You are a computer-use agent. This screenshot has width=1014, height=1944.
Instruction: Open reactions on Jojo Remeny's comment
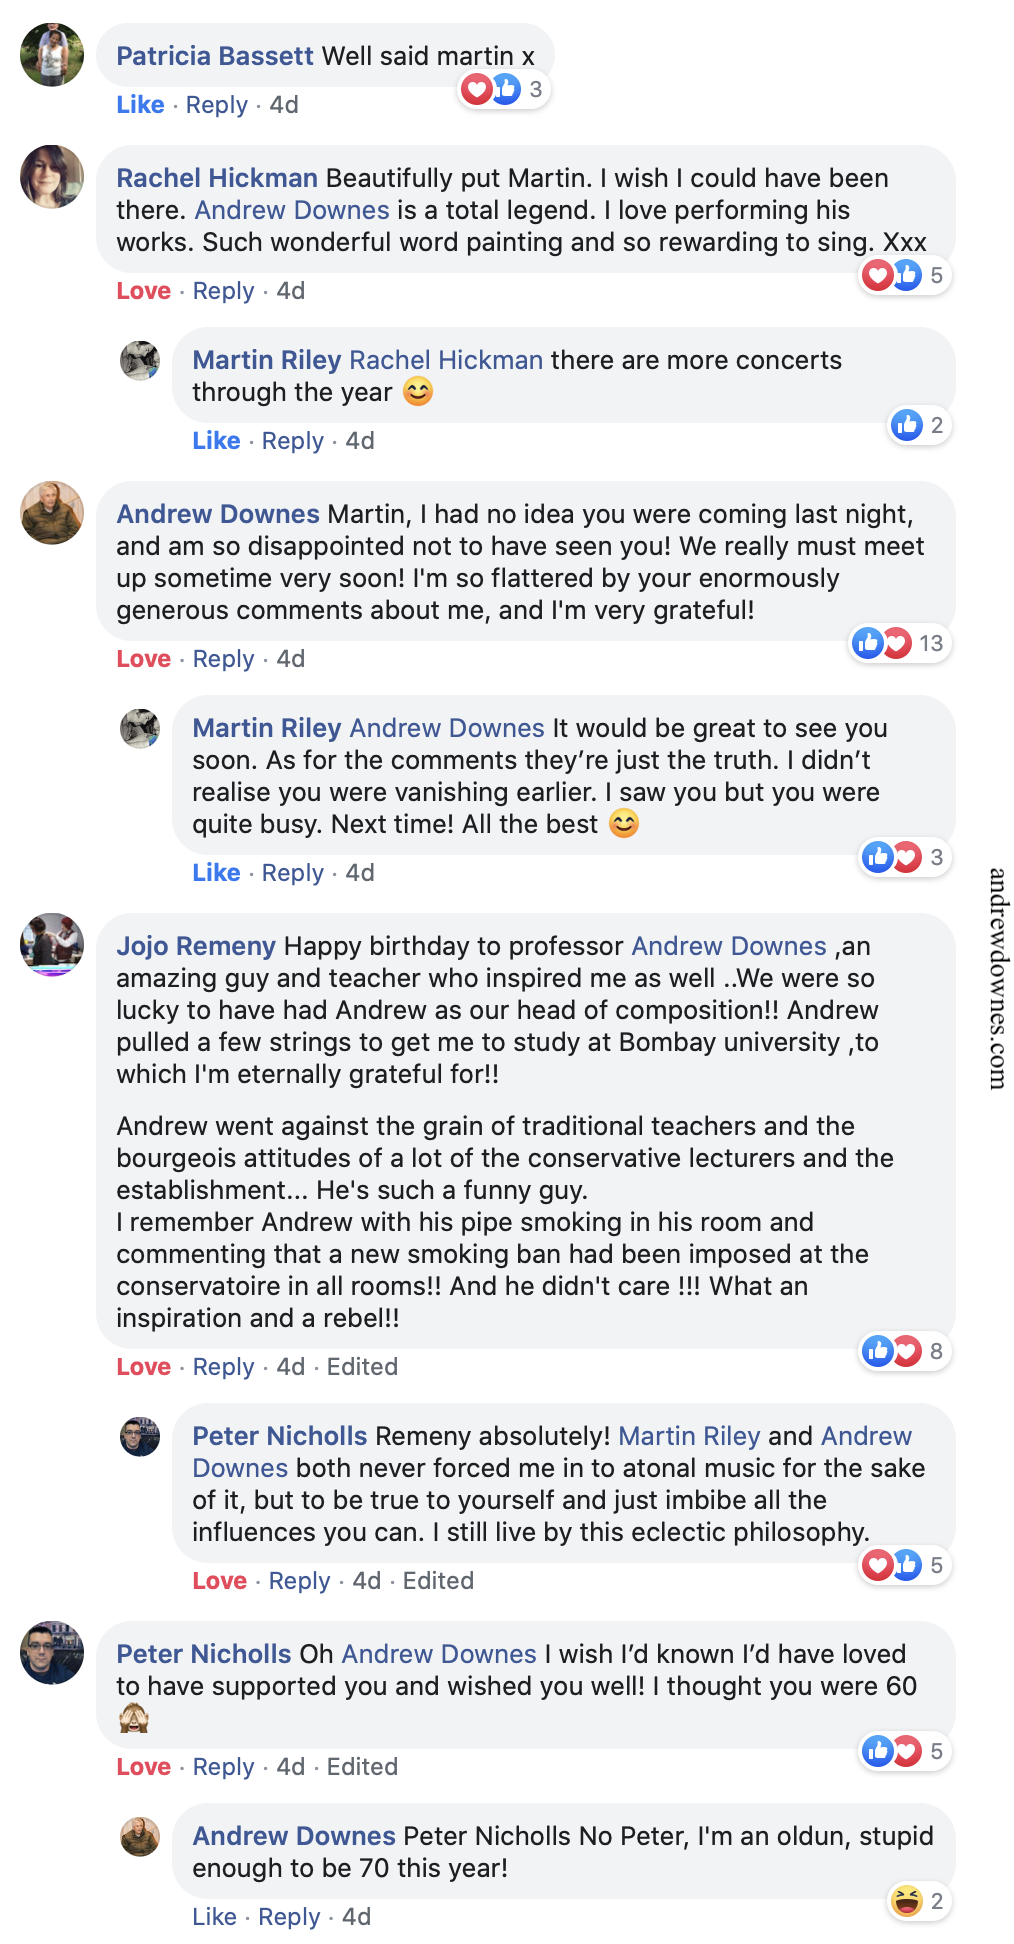click(x=905, y=1351)
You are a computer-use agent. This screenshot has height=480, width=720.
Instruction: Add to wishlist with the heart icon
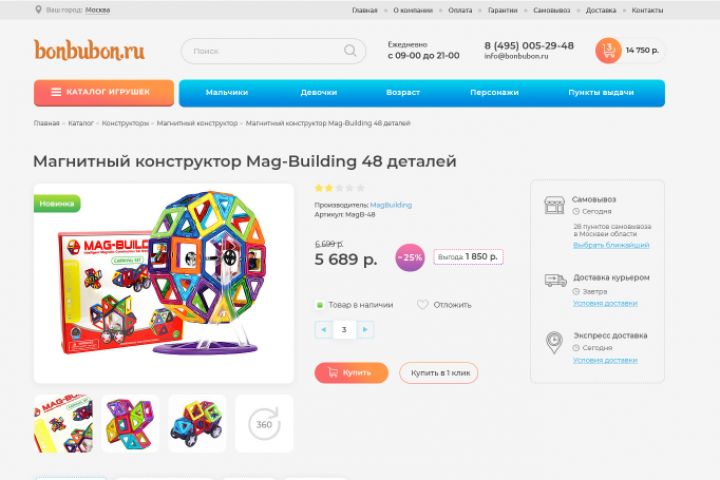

• • • •

Assignment: Before copying, set the pictures aside; then give the records again exactly.

Expected output:
You are a computer-use agent. This screenshot has width=1014, height=1944.
Instruction: Open reactions on Jojo Remeny's comment
click(x=905, y=1351)
You are a computer-use agent. This screenshot has height=480, width=720.
Instruction: Add to wishlist with the heart icon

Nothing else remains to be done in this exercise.